March 24, 2005

everyone left my house just as i came home just before. they all drove away. it was sad coz debbie didn't recognise me waving madly at her as i passed her. mumma did. i made sure i waved extra hard for her. so that's good.

hang on, now they're both home. this is weird... what's going on... aah detective work done. debbie's car is in for service so she drove there, and mum drove their too to give debbie a lift home. that's nice. you all needed to know that.

today is maundy thursday. tomorrow is good friday. is saturday called easter saturday? then easter sunday. and holiday monday (easter monday?). so many adjectives. i don't quite feel that i'm connected with easter just yet. i am feeling very self-indulgent. which means i don't feel very connected to God. i said to Him this morning that i need to be. especially at easter. but thinking about that, i shouldn't say especially. coz i should always be connected, and i shouldn't need a 'special' event to spur me on. and i'm sure there's a difference between feeling and being. but not feeling is so hard. feel. feel. feel. i hate that feelings dictate me so much sometimes. it's sucky. argh.

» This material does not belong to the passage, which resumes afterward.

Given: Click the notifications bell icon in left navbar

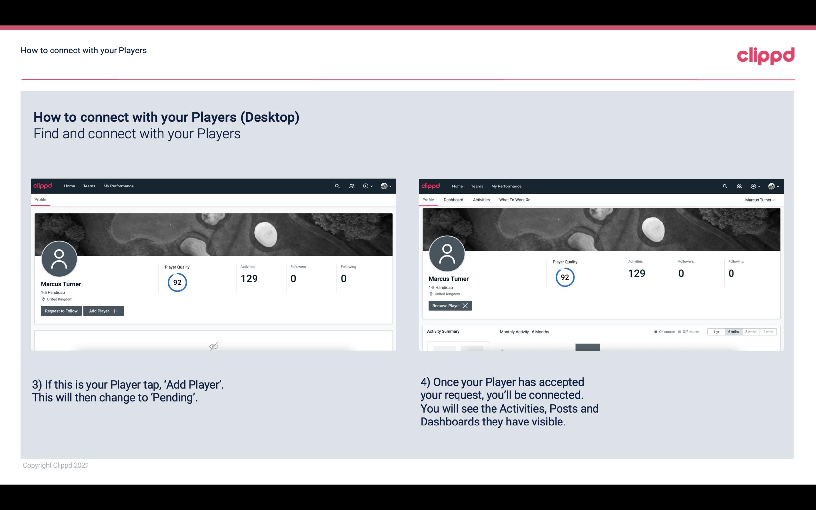Looking at the screenshot, I should tap(351, 186).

i want a nice happy place. calm blue ocean clam blue ocean calm blue ocean.

i was talking to a market research lady on the phone last night. i think her name was lyn. she was calling from brisbane. she asked me lots of questions about petrol. she also asked me what i do, as part of the questions. i said i'm a youthworker. she said "oh, wow you must be patient. do you find it rewarding? or frustrating?". i told her a little of both. when i'm in the frustrated part (like now), it's easy to miss the rewarding part. the God bits. probably because i don't want to find them. woe is me and waa waa waa take over. not that the rewarding is what it's about. coz it's not meant to be about me. but those are the bits that often keep you going when chucking it in would be so much nicer.

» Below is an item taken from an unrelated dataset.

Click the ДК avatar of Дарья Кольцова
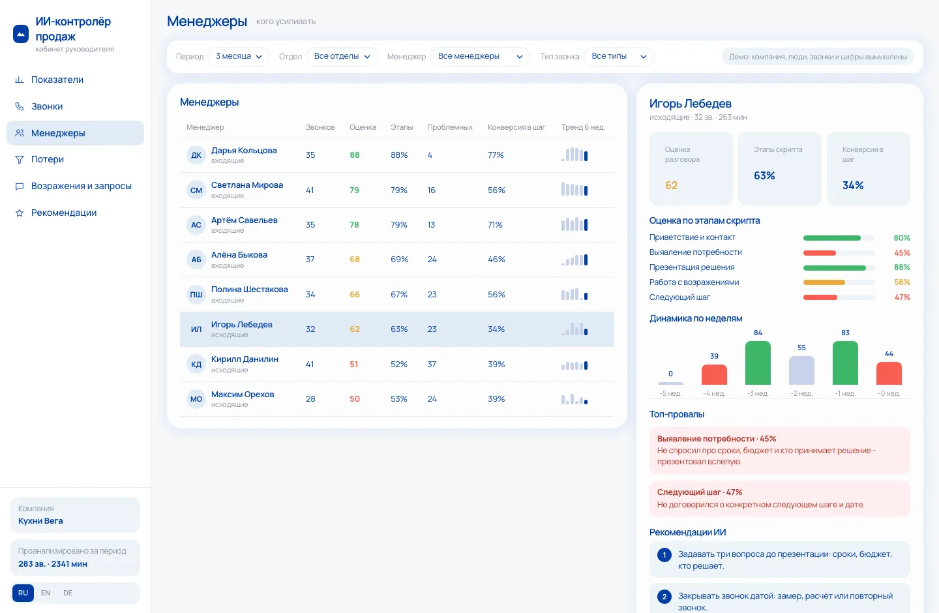939x613 pixels. (x=196, y=155)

i need to listen to more helpful music. i've been avoiding worship music. just coz i've been enjoying everclear mostly. but i've found recently though that i don't know if i agree with just listening to worship music, for me i mean. it just washes over me. because i'm doing other stuff, or just absentmindedly singing along not thinking at all about what i'm singing. it loses it's meaning? i guess it's not bad. i could be singing along with songs that talk about violence, or drugs, or sex, or discriminate or whatever. which i guess is true with everclear. but i was just thinking.

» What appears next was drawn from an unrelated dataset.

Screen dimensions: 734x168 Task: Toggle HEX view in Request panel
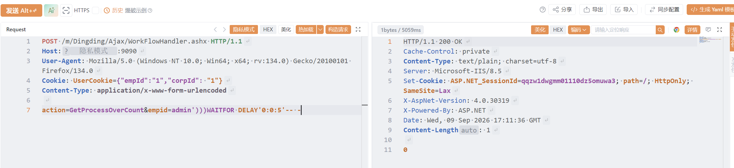coord(268,29)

this wasn't meant to be a fatty post. i'm impressed if you've made it to here. good job. such a ramble. thanks for listening to my rant.

Category: Mawwwww...
Posted by jenny at March 24, 2005 08:54 AM
Comments

Your most welcome

Posted by: Lachy at March 24, 2005 03:51 PM

Big posts are fun!

Posted by: Tamara at March 24, 2005 06:51 PM

mmm - sometimes i realise that i'm kind of singing away to myself in my head, without realising - and I think that's my spirit singing - i just need to go quiet and listen.

'course - sometimes it's the wiggles :)

Posted by: steve at March 25, 2005 09:27 AM

It's alot more fun listening to music that isn't worship stuff. It's not good but the truth, for me anyway.